On 28/09/11 08:37, N Keywal wrote:
> For example:
> - It's adding two layers (windows& linux), that can both fail, especially
> under heavy workload (and hadoop is built to use all the resources
> available). They will need to be managed as well (software upgrades,
> hardware support...), it's an extra cost.
> - These two layers will use randomly the different resources (HDD,
> CPU,network) making issues and performance analysis more complicated.
> - there will be a real performance impact. It's depends on what you do, and
> how is configured Windows& vmware, but on my non optimized laptop I lose
> more than 50%. VMWare claims 15% max, but it's without Windows (using direct
Where you take a big hit is in disk IO, as what your OS thinks is a disk
with sequentially stored files is just a single file in the host OS that
may be scattered round the real HDD. Disk IO goes through too many
layers.

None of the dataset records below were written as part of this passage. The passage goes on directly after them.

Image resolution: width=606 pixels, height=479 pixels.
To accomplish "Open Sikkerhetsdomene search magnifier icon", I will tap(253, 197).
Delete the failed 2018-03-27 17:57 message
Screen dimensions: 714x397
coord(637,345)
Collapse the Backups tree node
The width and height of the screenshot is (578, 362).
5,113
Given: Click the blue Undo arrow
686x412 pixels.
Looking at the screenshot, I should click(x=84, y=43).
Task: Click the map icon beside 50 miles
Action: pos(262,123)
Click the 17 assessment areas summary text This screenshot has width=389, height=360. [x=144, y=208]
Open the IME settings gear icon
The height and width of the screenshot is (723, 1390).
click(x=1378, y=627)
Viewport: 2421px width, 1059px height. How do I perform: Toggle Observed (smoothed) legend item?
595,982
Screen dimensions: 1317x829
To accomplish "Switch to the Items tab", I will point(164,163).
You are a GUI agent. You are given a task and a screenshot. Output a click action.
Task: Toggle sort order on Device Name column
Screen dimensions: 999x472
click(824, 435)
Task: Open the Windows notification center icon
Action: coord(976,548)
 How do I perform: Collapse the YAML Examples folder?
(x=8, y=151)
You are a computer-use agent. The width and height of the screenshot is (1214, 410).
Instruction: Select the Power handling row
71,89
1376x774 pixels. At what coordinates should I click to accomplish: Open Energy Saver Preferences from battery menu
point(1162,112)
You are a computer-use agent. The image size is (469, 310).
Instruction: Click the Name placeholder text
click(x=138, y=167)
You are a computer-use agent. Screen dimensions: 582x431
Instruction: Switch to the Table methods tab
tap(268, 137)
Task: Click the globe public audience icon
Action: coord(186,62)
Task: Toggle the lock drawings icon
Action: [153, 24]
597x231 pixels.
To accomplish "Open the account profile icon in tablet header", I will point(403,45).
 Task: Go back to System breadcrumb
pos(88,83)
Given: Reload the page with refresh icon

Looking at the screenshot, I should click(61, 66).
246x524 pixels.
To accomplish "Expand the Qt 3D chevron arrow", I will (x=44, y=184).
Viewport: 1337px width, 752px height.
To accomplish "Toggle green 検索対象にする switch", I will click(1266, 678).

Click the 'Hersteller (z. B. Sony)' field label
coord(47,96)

It's often faster to NFS mount the real HDD.
For compute intensive work, the performance hit isn't so bad, at least
provided you don't swap.
> - Last time I checked (a few months ago), vmware was not able to use all the
> core& memory of medium sized servers.
Same with VirtualBox, which I like because it is lighter weight.
I use VMs because the infrastructure provides it; things like ElasticMR
from AWS also offer it. Your code may be slower, but what you get is the
ability to bring up clusters on a pay-per-hour basis, and the ability to
vary the #of machines based on the workload/execution plan. If you can
compensate for the IO hit by renting four more servers, you may still
come out ahead.